Bridging the gap between consumer and business laptops

The new Lenovo ThinkBooks blur the line between the PC-maker’s consumer and business laptops.

Sleek and stylish, the ThinkBooks look anything but dowdy, even when placed next to premium ultrabooks.

But unlike consumer laptops, the ThinkBooks have essential business features, such as hardware encryption.

They are also more affordable than Lenovo’s famed ThinkPads, which will likely pique the interest of small and medium-sized businesses.

The slim ThinkBook 13s could easily be mistaken for one of Lenovo’s IdeaPad consumer laptops.

It has the wedge-shaped profile typically found in ultrabooks, a design that accentuates its slimness. Its brushed grey chassis, which is a mix of aluminium and magnesium, weighs around 1.4kg.

It has two full-size USB ports, a USB-C port and a HDMI port. Current ThinkPad owners can reuse their power adapters with the ThinkBook.

FOR

• Slim and attractive build

• Useful business features

• Relatively affordable

AGAINST

• Lacks lock slot and Thunderbolt 3

• Viewing angles could be better

SPECS

PRICE: $1,599

PROCESSOR: Intel Core i5-8265U (1.6GHz)

GRAPHICS: AMD Radeon 540X 2GB GDDR5

RAM: 8GB DDR4

SCREEN SIZE: 13.3 inches, 1,920 x 1,080 pixels

CONNECTIVITY: USB Type-C 3.1 Gen 2, 2 x USB 3.1 Gen 1, HDMI, headphone jack

BATTERY: 45 watt-hour

RATING

FEATURES: 4.5/5

DESIGN: 4/5

PERFORMANCE: 4/5

VALUE FOR MONEY: 4.5/5

BATTERY LIFE: 5/5

OVERALL: 4.5/5

Compared with a typical ThinkPad, the newcomer lacks an Ethernet port and memory card slot. A more premium laptop might also come with a faster Thunderbolt 3 port. Lenovo also dropped the ball by not including a lock slot to physically secure the ThinkBook.

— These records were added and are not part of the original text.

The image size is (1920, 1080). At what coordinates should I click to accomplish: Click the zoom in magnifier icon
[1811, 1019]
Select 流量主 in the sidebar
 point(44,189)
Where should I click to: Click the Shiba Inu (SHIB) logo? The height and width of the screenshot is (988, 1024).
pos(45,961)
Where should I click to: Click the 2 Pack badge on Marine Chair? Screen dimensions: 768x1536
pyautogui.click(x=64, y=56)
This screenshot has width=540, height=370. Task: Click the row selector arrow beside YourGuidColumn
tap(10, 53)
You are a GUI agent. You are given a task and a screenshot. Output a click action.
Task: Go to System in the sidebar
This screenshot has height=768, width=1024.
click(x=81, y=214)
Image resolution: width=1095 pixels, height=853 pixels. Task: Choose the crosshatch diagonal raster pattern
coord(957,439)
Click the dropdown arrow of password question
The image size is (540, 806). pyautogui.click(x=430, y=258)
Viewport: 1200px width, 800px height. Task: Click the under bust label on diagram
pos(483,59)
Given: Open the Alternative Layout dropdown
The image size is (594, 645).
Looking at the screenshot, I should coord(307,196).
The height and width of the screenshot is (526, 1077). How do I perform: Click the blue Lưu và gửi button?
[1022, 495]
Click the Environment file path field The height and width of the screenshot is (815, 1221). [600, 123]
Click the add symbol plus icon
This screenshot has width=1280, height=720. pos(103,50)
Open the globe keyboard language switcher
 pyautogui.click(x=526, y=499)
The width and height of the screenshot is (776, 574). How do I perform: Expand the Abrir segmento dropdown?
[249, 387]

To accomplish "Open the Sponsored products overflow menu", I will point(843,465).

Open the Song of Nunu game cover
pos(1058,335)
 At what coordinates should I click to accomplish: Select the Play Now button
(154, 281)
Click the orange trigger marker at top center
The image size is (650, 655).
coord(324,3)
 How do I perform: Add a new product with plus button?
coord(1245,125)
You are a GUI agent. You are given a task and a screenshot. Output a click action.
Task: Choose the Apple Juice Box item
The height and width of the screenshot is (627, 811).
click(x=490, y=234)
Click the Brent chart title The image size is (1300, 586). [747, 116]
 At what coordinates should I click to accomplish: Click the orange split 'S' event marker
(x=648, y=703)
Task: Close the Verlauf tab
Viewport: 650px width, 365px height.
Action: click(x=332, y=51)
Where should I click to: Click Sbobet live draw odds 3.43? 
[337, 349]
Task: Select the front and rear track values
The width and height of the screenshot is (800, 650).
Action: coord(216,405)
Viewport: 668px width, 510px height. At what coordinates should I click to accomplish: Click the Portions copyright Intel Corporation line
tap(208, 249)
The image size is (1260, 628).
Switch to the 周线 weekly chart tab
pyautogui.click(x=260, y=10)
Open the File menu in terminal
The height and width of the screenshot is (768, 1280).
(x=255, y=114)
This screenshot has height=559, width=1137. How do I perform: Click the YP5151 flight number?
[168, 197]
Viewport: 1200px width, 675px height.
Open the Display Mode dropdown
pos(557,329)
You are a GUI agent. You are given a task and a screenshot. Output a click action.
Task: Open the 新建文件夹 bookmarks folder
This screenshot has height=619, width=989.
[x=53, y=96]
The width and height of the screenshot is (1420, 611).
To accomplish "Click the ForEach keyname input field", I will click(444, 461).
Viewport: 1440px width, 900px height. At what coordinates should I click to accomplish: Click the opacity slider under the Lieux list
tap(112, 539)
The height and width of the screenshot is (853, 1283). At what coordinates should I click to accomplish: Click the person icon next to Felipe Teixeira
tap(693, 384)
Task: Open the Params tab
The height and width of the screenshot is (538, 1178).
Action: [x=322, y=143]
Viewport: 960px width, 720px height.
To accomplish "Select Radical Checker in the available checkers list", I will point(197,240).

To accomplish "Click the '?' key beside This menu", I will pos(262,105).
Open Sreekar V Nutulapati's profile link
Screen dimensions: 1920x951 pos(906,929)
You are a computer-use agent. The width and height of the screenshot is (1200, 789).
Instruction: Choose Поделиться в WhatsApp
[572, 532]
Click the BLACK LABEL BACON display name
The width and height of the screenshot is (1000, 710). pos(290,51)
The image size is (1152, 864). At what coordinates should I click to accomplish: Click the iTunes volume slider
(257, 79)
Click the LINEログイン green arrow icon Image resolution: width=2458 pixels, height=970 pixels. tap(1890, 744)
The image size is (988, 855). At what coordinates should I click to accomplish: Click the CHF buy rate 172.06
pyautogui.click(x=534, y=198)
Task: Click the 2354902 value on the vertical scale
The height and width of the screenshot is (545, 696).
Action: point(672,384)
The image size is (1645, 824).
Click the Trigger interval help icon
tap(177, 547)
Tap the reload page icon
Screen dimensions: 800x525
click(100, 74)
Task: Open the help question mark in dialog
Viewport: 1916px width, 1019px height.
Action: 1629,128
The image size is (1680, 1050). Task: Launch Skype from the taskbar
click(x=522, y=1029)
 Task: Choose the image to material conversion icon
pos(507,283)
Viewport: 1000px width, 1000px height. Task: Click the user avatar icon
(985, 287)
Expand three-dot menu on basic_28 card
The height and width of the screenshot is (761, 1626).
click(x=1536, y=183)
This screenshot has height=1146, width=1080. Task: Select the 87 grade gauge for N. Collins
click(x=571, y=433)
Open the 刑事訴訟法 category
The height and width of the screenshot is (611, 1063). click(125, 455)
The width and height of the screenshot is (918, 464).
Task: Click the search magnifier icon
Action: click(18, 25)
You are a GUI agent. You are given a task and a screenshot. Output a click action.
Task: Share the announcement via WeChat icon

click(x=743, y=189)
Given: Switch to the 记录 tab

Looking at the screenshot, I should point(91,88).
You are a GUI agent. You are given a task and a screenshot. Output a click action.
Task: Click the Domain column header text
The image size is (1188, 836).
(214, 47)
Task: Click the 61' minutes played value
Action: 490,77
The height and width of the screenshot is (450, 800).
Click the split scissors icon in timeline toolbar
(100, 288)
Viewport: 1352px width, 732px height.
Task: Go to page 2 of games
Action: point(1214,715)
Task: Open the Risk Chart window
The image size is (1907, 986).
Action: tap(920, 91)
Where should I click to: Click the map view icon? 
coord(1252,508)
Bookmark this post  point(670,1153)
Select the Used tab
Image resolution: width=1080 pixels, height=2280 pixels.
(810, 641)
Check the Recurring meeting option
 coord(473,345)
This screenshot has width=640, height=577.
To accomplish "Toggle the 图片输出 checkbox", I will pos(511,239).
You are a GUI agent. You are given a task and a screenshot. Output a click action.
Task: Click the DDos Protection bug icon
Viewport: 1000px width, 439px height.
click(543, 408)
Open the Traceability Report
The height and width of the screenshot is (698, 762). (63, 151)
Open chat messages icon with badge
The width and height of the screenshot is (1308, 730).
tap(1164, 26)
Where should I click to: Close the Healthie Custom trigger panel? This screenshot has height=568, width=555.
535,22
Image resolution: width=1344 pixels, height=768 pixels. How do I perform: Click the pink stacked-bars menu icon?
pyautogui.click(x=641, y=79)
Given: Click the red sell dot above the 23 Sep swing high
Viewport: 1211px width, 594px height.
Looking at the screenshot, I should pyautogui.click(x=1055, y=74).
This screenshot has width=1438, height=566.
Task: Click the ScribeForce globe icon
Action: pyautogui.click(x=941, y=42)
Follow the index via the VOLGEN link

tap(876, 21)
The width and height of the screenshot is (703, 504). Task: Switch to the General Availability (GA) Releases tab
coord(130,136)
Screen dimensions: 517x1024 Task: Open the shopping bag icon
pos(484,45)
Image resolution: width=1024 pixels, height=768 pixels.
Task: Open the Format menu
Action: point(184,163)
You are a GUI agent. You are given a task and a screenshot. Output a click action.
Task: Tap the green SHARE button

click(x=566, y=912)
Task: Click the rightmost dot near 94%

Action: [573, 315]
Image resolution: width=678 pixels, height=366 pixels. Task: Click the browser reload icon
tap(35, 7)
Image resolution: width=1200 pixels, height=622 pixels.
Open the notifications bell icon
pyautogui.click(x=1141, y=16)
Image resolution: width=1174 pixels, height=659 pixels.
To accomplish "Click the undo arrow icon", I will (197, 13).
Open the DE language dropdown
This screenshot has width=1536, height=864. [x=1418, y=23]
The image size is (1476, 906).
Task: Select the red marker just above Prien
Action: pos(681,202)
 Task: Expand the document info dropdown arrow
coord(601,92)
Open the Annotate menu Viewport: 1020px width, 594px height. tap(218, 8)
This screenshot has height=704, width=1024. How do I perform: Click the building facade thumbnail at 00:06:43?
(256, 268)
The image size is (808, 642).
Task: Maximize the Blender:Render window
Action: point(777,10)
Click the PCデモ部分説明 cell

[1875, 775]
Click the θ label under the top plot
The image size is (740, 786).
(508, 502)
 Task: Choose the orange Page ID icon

However, Lenovo included a couple of useful security features. Firstly, its Web camera has a privacy shutter that lets you physically block the view of the camera, which can deter snooping hackers.

Another security feature I did not know I needed until I tried it – a fingerprint sensor integrated with the power button. Press this button with a registered finger to boot up and log into Windows 10 without further verification.

Its keyboard is spacious and backlit, but the keys do not feel as bouncy or as firm as a ThinkPad’s. There is no iconic red pointing stick too.

But the ThinkBook’s touchpad is slightly larger than the one on my ThinkPad X270, so there is more space for multi-finger gestures.

Its 13.3-inch screen has narrow side bezels, though the bottom one is chunky. Viewing angles are decent, but there is some colour shift when looking at the screen from the sides.

The display supports Dolby Vision HDR, a high-dynamic-range format that increases the range of colours and contrast of compatible videos. Compared with my monitor, which lacks this feature, the ThinkBook’s display is significantly more vivid and brighter while playing HDR videos on YouTube.

But this screen is rated at a typical 300nits brightness, so do not expect it to rival the experience produced by 1,000nits HDR-capable television sets.

Surprisingly, the ThinkBook comes with a dedicated graphics chip instead of an integrated one. This entry-level AMD chip gives a slight boost for tasks such as photo and video editing, but is fast enough only for casual games. For instance, first-person shooter game Apex Legends runs at a sluggish 22 frames per second at 1,280 x 720 pixels.

On a par with most recent ultrabooks, the laptop battery lasts around seven hours in the video-loop battery test.